The article is called Shark Cage Diving: Helping or Hurting? and it's filled to the brim with assumptions, non facts, and a quote from a guy who's selling a book:
“In general, people are intruding upon and disturbing wild animals far too much. We need to leave them alone and in peace far more than we do. Shark cage diving is a good example of how we are messing around with great white sharks too much, habituating them to people, having them associate chum (bait) with people, and drawing them to locations where surfers and divers are recreating.“
Yes, yes, we have heard this all before, but has anyone heard of the great pro-industry research data into white shark habituation from Australia? How about Isla Guadalupe?
The fact is articles like these, written by self avowed sharks divers (Diane's total shark experience was a fetid pool with a lone Nurse shark in it) do a lot of harm to an industry that we recently blogged about. One that suffers, three decades on, from an almost complete lack of regional and government/tourism support.
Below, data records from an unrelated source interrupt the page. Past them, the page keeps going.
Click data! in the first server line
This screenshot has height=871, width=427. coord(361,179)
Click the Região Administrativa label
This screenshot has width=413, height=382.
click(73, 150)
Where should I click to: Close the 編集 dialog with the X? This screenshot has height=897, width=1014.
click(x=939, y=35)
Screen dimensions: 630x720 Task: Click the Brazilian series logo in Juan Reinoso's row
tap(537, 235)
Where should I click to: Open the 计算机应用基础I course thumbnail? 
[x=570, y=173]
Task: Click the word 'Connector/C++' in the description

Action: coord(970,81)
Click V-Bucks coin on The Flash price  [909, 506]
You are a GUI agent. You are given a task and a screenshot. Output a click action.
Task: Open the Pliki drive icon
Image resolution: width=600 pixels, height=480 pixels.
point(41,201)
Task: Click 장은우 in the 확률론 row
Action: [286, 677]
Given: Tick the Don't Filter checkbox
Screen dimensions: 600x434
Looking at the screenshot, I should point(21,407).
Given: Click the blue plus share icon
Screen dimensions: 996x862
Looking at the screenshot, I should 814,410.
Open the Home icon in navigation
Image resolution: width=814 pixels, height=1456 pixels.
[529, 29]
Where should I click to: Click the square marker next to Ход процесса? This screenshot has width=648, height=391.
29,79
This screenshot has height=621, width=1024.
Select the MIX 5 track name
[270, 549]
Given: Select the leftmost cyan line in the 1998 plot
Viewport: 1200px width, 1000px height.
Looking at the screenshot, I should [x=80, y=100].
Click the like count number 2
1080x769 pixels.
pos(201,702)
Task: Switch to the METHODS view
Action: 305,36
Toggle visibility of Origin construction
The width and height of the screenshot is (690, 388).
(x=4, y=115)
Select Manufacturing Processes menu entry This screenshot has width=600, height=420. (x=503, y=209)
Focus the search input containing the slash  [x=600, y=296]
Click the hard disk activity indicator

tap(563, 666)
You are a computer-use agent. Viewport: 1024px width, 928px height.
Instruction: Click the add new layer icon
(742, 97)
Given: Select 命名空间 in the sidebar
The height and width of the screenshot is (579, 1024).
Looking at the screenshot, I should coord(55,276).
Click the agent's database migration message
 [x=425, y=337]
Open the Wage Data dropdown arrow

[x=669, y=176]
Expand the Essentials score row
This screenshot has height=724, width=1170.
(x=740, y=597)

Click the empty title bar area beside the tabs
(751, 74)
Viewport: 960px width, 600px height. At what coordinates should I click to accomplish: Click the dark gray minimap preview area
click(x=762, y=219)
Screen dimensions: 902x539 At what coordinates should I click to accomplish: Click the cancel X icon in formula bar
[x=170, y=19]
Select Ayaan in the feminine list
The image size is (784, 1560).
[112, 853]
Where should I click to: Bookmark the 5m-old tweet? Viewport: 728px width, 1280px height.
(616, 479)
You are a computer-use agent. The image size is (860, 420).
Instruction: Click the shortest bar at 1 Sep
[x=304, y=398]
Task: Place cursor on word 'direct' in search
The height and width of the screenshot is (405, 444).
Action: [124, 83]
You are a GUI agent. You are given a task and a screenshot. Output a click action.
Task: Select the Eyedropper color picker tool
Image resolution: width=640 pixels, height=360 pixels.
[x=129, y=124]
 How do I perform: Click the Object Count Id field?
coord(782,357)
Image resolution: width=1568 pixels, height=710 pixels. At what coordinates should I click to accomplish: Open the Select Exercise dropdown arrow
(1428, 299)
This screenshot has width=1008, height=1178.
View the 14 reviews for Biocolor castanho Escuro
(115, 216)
Globally our industry generates tens of millions of dollars and educates tens of thousands of divers, and remains one of the safest adventure sport industries out there. That's a fact. The rest of it, the assumptions that regionally our industry is responsible for shark attacks on surfers, divers, and little kids on inflatable dinosaurs is just, "pull it out of your ass media meat grinder material". There's nothing to back any of it up, not a single paper, no data, just good old fashioned hysteria.
Unfortunately it plays, and plays well, especially when Nurse shark diving experts, afraid of attacks, decide to get busy with blogs.
What our industry does not do well is handle mainstream media output. In terms of an international body we handle the few ridiculous industry videos, idiotic images, and industry/conservation messaging with the same care and preparation that a five year old exhibits with a set of overlarge paint brushes, three color paint, and small black and white images asking one to, "paint in the lines".
We need to do better.
In terms of a global industry, after 30 years, it is high time to create an industry body. One that works with regional government and tourism members for support, action, and one that handles the global media output. A few images and video, some shot years ago, are still being used today to malign an entire industry worldwide. These images appear for simplistic reasons, and no one is ever held accountable. But they do damage none the less.
It's an interesting thought, a global commercial shark diving body, and a bold vision, we wonder if anyone is up for a challenge?